November 03, 2006


Caption: The wise prince must have the support of the people. Or the chickens.

This is the final post in a lighthearted series on reading Machiavelli's The Prince for fun and profit.

If this is your first visit, please scroll down to the earlier entries.

To recap briefly, Machiavelli, though best known for The Prince, was a lifelong supporter of republican government. This book, aimed at the hardball Italian politics of the Renaissance, represents his thinking about how to make the best of a bad situation until conditions for republican government were more favorable.

While the book contains some ideas which are a little over the top (or below the bottom), it still offers food for thought about politics, strategy, and public life.

To conclude, no discussion of The Prince would be complete without a little more on two pairs of key ideas: lion/fox and virtu/Fortuna.

First, the critters. In general, people can accomplish things in the public sphere in the face of opposition through either power, strategy, or ideally, some combination of the two.

The problem with relying on power alone is that it can lead to arrogance, self-destruction, weakness in the face of crafty opponents, laziness, and/or a huge waste of energy, life and resources.

Relying on strategy alone can be problematic since it takes a degree of power to implement it (although anyone who has seen aikido or judo in action will know that a little power with a good strategy can do quite well against a big power without strategy).
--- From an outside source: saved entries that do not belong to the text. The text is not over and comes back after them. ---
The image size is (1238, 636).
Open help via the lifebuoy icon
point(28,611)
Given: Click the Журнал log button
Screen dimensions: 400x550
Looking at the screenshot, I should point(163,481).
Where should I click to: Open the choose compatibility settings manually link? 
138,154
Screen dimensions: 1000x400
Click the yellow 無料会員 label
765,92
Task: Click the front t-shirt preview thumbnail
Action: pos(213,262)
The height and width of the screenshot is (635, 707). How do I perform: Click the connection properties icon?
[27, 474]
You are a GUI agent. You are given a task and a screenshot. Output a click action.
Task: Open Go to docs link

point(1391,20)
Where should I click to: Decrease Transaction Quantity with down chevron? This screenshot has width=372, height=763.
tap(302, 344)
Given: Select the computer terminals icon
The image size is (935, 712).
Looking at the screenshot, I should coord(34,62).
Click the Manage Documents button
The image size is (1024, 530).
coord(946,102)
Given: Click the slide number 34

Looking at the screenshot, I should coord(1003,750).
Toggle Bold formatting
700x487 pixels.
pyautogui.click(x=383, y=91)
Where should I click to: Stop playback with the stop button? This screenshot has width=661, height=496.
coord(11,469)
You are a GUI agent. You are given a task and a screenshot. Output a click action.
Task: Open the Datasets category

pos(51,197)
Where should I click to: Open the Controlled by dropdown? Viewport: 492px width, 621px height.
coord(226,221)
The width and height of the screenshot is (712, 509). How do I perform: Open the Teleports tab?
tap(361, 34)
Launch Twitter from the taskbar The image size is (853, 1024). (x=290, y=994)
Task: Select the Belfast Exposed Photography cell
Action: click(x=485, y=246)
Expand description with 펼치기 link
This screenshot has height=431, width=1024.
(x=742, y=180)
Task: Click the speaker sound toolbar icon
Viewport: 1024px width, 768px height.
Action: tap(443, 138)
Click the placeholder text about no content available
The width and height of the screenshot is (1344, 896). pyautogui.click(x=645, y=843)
Old Nick referred to the two as the lion and the fox, respectively:

It is therefore necessary for a prince to know well how to use both the beast and the man....A prince being thus obligated to know how to act as a beast must imitate the fox and the lion, for the lion cannot protect himself from traps, and the fox cannot defend himself from wolves. One must therefore be a fox to recognize traps, and a lion to frighten wolves. Those who wish only to be lions do not understand this.

But the key to Machiavelli's idea of strategy is found in the previously mentioned dyad of virtu and Fortuna. First, virtu has nothing to do with virtue as we use the word today and everything to do with power and self assertion. Think of it as voluntary activities designed to achieve a goal, i.e. things over which we have control.

Fortuna is associated with the goddess Fortune in classical and medieval beliefs, which symbolizes things beyond our control. For some, such as Dante (Inferno, VII), Fortuna was a goddess bestowing goods and evils which people could only accept.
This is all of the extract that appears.